■ What you are asked to do ■
For this exercise, restate the records word for word.

Dataset excerpts

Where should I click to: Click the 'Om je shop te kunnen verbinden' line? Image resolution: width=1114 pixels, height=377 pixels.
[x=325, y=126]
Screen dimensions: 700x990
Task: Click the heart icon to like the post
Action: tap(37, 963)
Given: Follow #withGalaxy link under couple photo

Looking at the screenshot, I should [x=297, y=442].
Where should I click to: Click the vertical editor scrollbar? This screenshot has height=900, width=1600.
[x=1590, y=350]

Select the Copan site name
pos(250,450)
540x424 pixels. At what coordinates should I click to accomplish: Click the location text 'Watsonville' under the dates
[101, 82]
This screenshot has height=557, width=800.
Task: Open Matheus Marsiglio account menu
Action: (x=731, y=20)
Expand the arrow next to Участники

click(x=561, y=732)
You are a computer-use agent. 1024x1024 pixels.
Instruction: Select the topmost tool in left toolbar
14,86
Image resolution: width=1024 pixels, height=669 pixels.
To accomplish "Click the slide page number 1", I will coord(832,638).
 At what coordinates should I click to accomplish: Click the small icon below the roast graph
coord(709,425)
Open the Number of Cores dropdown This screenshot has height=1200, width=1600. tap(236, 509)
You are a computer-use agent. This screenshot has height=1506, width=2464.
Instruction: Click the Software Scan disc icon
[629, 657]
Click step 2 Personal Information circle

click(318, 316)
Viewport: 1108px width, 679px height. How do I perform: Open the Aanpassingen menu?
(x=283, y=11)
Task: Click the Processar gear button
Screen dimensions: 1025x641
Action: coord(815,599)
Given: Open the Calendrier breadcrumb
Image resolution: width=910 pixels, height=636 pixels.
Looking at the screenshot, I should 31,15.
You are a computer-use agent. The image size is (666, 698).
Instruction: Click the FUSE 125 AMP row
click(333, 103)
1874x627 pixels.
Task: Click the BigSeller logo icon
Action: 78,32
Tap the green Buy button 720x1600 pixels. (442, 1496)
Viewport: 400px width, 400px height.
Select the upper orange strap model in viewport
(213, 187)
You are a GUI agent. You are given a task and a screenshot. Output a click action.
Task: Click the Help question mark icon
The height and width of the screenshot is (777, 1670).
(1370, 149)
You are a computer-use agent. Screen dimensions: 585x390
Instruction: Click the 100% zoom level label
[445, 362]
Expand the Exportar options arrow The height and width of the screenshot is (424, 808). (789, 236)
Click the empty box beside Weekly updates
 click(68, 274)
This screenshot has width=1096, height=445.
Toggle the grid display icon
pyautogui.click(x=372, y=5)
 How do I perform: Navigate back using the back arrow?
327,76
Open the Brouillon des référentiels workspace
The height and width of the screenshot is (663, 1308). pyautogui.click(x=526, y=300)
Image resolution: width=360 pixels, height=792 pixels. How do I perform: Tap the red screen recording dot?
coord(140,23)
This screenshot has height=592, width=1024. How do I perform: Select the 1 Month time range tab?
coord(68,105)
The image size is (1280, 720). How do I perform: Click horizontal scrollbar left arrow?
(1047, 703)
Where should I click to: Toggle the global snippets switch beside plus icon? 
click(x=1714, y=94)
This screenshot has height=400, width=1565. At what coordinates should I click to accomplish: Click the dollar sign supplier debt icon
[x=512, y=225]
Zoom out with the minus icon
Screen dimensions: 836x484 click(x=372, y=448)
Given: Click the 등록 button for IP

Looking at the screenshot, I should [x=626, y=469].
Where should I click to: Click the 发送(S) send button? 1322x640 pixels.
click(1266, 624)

■ The answer ■
Where should I click to: Click the 'Om je shop te kunnen verbinden' line? Image resolution: width=1114 pixels, height=377 pixels.
[x=325, y=126]
Screen dimensions: 700x990
Task: Click the heart icon to like the post
Action: tap(37, 963)
Given: Follow #withGalaxy link under couple photo

Looking at the screenshot, I should [x=297, y=442].
Where should I click to: Click the vertical editor scrollbar? This screenshot has height=900, width=1600.
[x=1590, y=350]

Select the Copan site name
pos(250,450)
540x424 pixels. At what coordinates should I click to accomplish: Click the location text 'Watsonville' under the dates
[101, 82]
This screenshot has height=557, width=800.
Task: Open Matheus Marsiglio account menu
Action: (x=731, y=20)
Expand the arrow next to Участники

click(x=561, y=732)
You are a computer-use agent. 1024x1024 pixels.
Instruction: Select the topmost tool in left toolbar
14,86
Image resolution: width=1024 pixels, height=669 pixels.
To accomplish "Click the slide page number 1", I will coord(832,638).
 At what coordinates should I click to accomplish: Click the small icon below the roast graph
coord(709,425)
Open the Number of Cores dropdown This screenshot has height=1200, width=1600. tap(236, 509)
You are a computer-use agent. This screenshot has height=1506, width=2464.
Instruction: Click the Software Scan disc icon
[629, 657]
Click step 2 Personal Information circle

click(318, 316)
Viewport: 1108px width, 679px height. How do I perform: Open the Aanpassingen menu?
(x=283, y=11)
Task: Click the Processar gear button
Screen dimensions: 1025x641
Action: coord(815,599)
Given: Open the Calendrier breadcrumb
Image resolution: width=910 pixels, height=636 pixels.
Looking at the screenshot, I should 31,15.
You are a computer-use agent. The image size is (666, 698).
Instruction: Click the FUSE 125 AMP row
click(333, 103)
1874x627 pixels.
Task: Click the BigSeller logo icon
Action: 78,32
Tap the green Buy button 720x1600 pixels. (442, 1496)
Viewport: 400px width, 400px height.
Select the upper orange strap model in viewport
(213, 187)
You are a GUI agent. You are given a task and a screenshot. Output a click action.
Task: Click the Help question mark icon
The height and width of the screenshot is (777, 1670).
(1370, 149)
You are a computer-use agent. Screen dimensions: 585x390
Instruction: Click the 100% zoom level label
[445, 362]
Expand the Exportar options arrow The height and width of the screenshot is (424, 808). (789, 236)
Click the empty box beside Weekly updates
 click(68, 274)
This screenshot has width=1096, height=445.
Toggle the grid display icon
pyautogui.click(x=372, y=5)
 How do I perform: Navigate back using the back arrow?
327,76
Open the Brouillon des référentiels workspace
The height and width of the screenshot is (663, 1308). pyautogui.click(x=526, y=300)
Image resolution: width=360 pixels, height=792 pixels. How do I perform: Tap the red screen recording dot?
coord(140,23)
This screenshot has height=592, width=1024. How do I perform: Select the 1 Month time range tab?
coord(68,105)
The image size is (1280, 720). How do I perform: Click horizontal scrollbar left arrow?
(1047, 703)
Where should I click to: Toggle the global snippets switch beside plus icon? 
click(x=1714, y=94)
This screenshot has height=400, width=1565. At what coordinates should I click to accomplish: Click the dollar sign supplier debt icon
[x=512, y=225]
Zoom out with the minus icon
Screen dimensions: 836x484 click(x=372, y=448)
Given: Click the 등록 button for IP

Looking at the screenshot, I should [x=626, y=469].
Where should I click to: Click the 发送(S) send button? 1322x640 pixels.
click(1266, 624)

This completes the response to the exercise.